→ **What is expected**
Nothing but the lines from the start of the records below through the line that has "Given: Open the paintbrush design icon" should appear, each exactly as given.

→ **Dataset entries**
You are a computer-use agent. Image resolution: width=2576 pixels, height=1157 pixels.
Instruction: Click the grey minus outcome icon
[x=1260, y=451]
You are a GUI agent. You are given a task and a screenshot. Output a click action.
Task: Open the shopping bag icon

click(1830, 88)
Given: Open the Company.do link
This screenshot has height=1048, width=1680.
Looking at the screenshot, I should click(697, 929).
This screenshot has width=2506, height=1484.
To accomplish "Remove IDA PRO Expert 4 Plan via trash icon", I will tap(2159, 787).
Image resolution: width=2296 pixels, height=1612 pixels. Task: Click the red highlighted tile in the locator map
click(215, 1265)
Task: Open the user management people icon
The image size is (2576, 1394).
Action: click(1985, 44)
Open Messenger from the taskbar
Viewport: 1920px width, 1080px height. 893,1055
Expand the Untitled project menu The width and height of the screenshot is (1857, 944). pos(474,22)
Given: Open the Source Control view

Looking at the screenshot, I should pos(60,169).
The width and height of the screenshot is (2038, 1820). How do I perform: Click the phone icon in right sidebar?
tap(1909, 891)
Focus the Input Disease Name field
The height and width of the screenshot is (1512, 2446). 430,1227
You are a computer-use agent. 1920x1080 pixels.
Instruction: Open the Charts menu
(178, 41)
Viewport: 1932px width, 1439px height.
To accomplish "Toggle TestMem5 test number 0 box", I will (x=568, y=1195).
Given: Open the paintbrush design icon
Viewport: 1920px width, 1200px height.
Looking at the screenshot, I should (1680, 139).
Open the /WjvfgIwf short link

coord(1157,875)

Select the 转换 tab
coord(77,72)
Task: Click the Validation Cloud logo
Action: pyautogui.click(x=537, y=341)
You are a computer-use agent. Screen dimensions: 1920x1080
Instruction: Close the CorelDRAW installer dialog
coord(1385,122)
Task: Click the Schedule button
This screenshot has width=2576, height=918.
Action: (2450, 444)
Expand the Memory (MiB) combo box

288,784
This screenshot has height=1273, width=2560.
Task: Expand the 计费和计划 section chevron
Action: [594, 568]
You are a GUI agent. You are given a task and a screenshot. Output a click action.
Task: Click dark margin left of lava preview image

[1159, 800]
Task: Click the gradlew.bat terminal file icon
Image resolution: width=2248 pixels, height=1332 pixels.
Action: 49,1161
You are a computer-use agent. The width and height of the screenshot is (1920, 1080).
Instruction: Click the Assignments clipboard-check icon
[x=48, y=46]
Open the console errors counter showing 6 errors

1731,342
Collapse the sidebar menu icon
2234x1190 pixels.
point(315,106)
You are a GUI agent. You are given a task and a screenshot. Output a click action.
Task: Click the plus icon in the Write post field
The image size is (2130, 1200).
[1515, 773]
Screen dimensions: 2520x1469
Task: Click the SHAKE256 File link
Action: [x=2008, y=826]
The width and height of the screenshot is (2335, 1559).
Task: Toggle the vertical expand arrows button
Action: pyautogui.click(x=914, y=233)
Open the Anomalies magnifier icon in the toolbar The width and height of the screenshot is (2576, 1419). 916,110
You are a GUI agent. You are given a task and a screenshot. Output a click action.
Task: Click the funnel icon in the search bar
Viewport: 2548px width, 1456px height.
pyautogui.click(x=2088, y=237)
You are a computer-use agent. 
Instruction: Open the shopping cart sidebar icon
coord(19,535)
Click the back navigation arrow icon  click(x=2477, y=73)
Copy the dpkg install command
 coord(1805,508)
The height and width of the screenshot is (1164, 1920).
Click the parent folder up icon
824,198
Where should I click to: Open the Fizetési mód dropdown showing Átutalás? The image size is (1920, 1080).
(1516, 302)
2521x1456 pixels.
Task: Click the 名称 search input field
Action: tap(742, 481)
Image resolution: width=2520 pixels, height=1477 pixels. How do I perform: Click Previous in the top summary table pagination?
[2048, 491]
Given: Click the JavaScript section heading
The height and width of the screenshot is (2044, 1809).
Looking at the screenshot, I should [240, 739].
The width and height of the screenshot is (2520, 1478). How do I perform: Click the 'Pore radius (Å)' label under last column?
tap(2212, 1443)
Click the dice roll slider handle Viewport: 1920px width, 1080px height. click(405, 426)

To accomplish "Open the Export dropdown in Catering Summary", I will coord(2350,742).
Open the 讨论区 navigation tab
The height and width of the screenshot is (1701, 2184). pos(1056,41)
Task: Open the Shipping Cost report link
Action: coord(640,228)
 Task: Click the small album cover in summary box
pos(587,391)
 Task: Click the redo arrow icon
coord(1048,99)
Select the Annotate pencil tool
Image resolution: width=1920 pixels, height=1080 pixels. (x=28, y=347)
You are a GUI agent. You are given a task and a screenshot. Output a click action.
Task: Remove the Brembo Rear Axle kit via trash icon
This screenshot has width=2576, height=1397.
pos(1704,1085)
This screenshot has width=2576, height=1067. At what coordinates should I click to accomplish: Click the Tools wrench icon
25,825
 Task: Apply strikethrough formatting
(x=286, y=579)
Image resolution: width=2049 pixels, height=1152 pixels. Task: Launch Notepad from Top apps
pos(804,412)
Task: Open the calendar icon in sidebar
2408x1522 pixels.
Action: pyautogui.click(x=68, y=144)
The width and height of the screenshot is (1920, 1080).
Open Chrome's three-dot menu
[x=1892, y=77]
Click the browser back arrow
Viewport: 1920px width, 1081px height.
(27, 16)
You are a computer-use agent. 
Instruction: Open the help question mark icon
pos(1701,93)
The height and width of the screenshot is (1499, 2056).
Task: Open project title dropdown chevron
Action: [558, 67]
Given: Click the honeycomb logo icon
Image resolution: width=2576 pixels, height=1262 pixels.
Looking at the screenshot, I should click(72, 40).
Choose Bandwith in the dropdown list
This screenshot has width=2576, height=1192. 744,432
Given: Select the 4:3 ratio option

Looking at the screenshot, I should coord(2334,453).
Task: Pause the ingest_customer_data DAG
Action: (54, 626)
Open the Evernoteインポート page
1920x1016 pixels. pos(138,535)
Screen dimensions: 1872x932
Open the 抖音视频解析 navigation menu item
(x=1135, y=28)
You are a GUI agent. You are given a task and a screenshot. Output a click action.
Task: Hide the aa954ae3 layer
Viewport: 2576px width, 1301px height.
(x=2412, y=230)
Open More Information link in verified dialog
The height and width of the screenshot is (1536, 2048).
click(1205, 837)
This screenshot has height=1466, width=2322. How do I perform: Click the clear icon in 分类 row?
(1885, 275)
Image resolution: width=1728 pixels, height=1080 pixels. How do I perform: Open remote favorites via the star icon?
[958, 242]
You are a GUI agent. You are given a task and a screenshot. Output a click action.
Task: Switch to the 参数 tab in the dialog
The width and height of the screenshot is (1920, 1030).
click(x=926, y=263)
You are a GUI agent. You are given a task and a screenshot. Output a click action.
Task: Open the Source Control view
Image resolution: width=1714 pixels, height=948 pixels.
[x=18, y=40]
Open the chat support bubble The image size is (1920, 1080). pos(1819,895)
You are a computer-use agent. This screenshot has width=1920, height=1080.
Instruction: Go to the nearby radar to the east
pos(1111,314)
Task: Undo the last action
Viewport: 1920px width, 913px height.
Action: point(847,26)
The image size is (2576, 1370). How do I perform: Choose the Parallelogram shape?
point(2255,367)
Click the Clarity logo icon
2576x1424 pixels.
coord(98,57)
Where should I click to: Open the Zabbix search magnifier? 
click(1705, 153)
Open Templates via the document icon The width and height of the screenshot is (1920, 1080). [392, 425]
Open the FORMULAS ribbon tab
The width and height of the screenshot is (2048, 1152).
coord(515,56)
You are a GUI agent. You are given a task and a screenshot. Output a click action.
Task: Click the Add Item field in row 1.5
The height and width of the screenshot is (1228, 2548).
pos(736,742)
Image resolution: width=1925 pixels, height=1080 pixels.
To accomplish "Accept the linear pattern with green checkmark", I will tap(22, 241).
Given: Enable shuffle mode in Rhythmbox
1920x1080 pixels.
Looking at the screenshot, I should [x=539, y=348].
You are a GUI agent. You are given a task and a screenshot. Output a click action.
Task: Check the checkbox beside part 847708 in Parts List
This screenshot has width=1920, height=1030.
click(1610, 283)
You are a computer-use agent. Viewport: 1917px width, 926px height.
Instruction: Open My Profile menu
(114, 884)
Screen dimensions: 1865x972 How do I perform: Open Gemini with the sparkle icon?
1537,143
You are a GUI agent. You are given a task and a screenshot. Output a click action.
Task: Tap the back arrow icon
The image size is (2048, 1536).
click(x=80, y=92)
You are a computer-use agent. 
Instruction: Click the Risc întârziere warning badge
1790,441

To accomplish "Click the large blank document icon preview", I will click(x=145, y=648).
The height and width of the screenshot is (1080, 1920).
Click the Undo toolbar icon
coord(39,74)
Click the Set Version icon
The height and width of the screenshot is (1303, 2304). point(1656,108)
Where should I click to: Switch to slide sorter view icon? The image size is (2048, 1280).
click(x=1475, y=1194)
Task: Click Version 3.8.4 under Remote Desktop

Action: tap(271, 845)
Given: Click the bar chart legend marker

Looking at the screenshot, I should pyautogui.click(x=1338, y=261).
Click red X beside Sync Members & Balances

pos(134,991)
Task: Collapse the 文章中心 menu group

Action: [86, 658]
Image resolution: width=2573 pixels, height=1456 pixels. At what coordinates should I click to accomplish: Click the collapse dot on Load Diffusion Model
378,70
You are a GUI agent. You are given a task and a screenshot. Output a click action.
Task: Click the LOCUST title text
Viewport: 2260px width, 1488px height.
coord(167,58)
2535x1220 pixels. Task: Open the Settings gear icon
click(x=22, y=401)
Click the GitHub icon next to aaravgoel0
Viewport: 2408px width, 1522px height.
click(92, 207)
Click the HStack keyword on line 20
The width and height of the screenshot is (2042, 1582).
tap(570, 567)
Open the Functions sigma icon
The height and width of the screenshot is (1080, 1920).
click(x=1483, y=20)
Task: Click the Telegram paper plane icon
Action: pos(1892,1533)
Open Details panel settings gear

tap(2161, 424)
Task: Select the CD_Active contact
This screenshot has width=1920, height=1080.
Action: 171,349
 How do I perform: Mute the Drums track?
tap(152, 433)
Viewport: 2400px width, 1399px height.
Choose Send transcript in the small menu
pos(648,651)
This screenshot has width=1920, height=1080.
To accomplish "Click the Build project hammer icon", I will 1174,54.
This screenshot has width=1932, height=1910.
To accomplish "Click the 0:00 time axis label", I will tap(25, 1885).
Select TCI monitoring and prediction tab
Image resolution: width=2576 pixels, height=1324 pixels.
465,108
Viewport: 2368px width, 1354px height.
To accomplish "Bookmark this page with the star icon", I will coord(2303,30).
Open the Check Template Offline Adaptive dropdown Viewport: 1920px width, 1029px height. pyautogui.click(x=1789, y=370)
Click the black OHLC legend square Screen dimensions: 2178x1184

→ **Your solution**
You are a computer-use agent. Image resolution: width=2576 pixels, height=1157 pixels.
Instruction: Click the grey minus outcome icon
[x=1260, y=451]
You are a GUI agent. You are given a task and a screenshot. Output a click action.
Task: Open the shopping bag icon

click(1830, 88)
Given: Open the Company.do link
This screenshot has height=1048, width=1680.
Looking at the screenshot, I should click(697, 929).
This screenshot has width=2506, height=1484.
To accomplish "Remove IDA PRO Expert 4 Plan via trash icon", I will tap(2159, 787).
Image resolution: width=2296 pixels, height=1612 pixels. Task: Click the red highlighted tile in the locator map
click(215, 1265)
Task: Open the user management people icon
The image size is (2576, 1394).
Action: click(1985, 44)
Open Messenger from the taskbar
Viewport: 1920px width, 1080px height. 893,1055
Expand the Untitled project menu The width and height of the screenshot is (1857, 944). pos(474,22)
Given: Open the Source Control view

Looking at the screenshot, I should pos(60,169).
The width and height of the screenshot is (2038, 1820). How do I perform: Click the phone icon in right sidebar?
tap(1909, 891)
Focus the Input Disease Name field
The height and width of the screenshot is (1512, 2446). 430,1227
You are a computer-use agent. 1920x1080 pixels.
Instruction: Open the Charts menu
(178, 41)
Viewport: 1932px width, 1439px height.
To accomplish "Toggle TestMem5 test number 0 box", I will (x=568, y=1195).
Given: Open the paintbrush design icon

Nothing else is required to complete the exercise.